Serialized Novel
Dust Cover
Whiff Gleason had been a failure as a Negro League ball player. He had, however, become one of the most successful colored men in The South; operating his own carnival through various white front men. One autumn night, while admiring his personal progress, he is confronted with the greatest of ironies: he is about to be one of the three colored men to be lynched in The South in the year 2013!
Since Stonewall Jackson’s defeat of Meade, and the capture and lynching of Lincoln, The South had, ever so gradually, adapted to modern mores. Since The Negro Bond Act of 1898, The Act of Segregation of 1934, and The Negro Incivility Act of 1971, lynching had become among the rarest of events. Now, on this fine evening, as Dixie Day draws to a close in the sleepy town of Hawthorne Maryland, Whiff Gleason has the misfortune of being waylaid by three Pennsylvania boys in a pickup, intent on asserting their superiority south of the Mason Dixon Line, where they suppose it will be appreciated.
Most men would plead, beg mercy, say prayers to the Lord Above, or whisper a word to The Dear Departed. But not Whiff Gleason. Whiff knows that there is one incontrovertible truth in life: that there is a potential profit to be made from any situation, no matter how bad it might seem. Now all he has to do is figure out how these three rednecks are going to pay for his next French-tailored silk suit.
In this alternative history novel the irrepressible Whiff Gleason takes the reader on a tour of a ‘what if’ America; a strange mix of the depressed 1930s, the hedonistic 1970s, and our own criminalized present.
Author’s Note
Nothing is impossible, particularly in war. How different might life have been, right here, right now, for all of us, if the Confederate States of America had defeated the United States of America, decisively, in 1863?
I have long wondered about the possibility of a CSA victory, but have shied away from contemplating the long term effects. For some confluence of reasons my subconscious forced that very contemplation on me a few months ago. I am done fighting the impulse to peer into the hypothetical abyss that I might have been born into. What follows is a series of shadows illuminated with my best guesses.
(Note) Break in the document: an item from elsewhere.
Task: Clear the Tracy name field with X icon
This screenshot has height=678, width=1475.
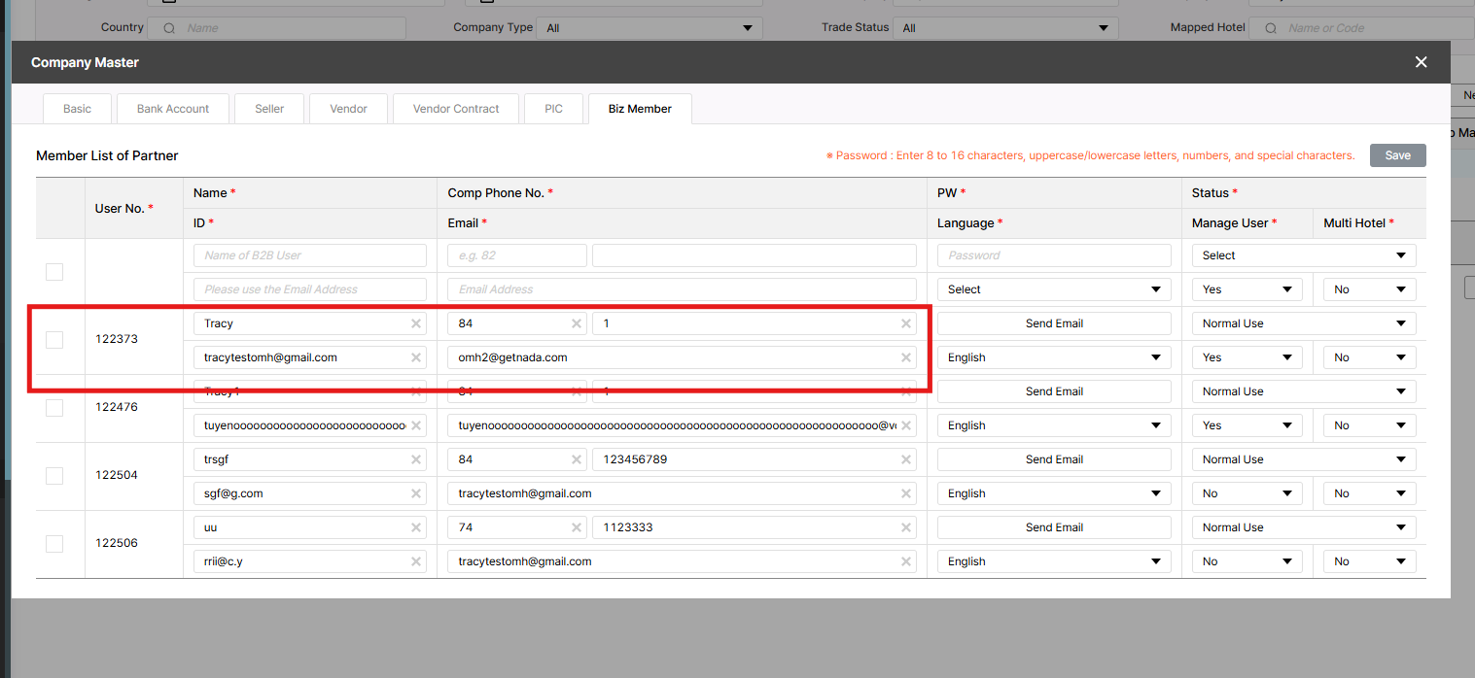Action: pyautogui.click(x=416, y=323)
I chose an uplifting character to provide enough contrast to make this exercise of the imagination bearable.
I have chosen to serialize this novel on this site, as I think no publisher would be interested in such a tale about a black man, in a white man’s world, told by a white man. Many will say I don’t have the right. But I know how to write, so deal with it.
The first 24 chapters will be serialized free of charge here. The last three chapters will appear as a single installment for $3, for those of you who care to follow the tale to its end.
Dedication
This book was inspired in part, and is dedicated to, Arnay Dunson, an irrepressible soul.
Contents
1. Candy Cane in the Sky
2. The Lonely Tree
3. The Man, Who Saved The Man, Who Saved The South!
4. One Dumbass Excuse for White Man
5. Segregate Me Please!
6. Twelve White Men and One Mean Ole Boy
7. The Elegant Quatroon
8. Crossing The Line, Walkin’
9. Eugenically Speaking
10. Be Straaaster!
11. Bringing the Hurt
12. One Big Ole Road
13. Rambling Thrones
14. South Side Song
15. Three Too Nasty
16. Them Iron City Stakes
17. Japman Yank
18. What in Hell is a Hungrian?
19. Straight up Out of Africa
20. A Menace to Sobriety
21. Answer My Ass That!
22. That Slop
23. Pinkerton Wheels
24. Goddamn Me a Russian Man
25. Just How Stupid Can One White Boy Be?
26. Jezzme
27. Epilogue: Supervisory Agent Dawson
Statutory Reference
Colored Person
Legal: term defining a person of the British Commonwealth of mixed ancestry, abroad; living as a resident alien in the Confederate States of America; or any mixed-race or Negro person residing in the United States of America.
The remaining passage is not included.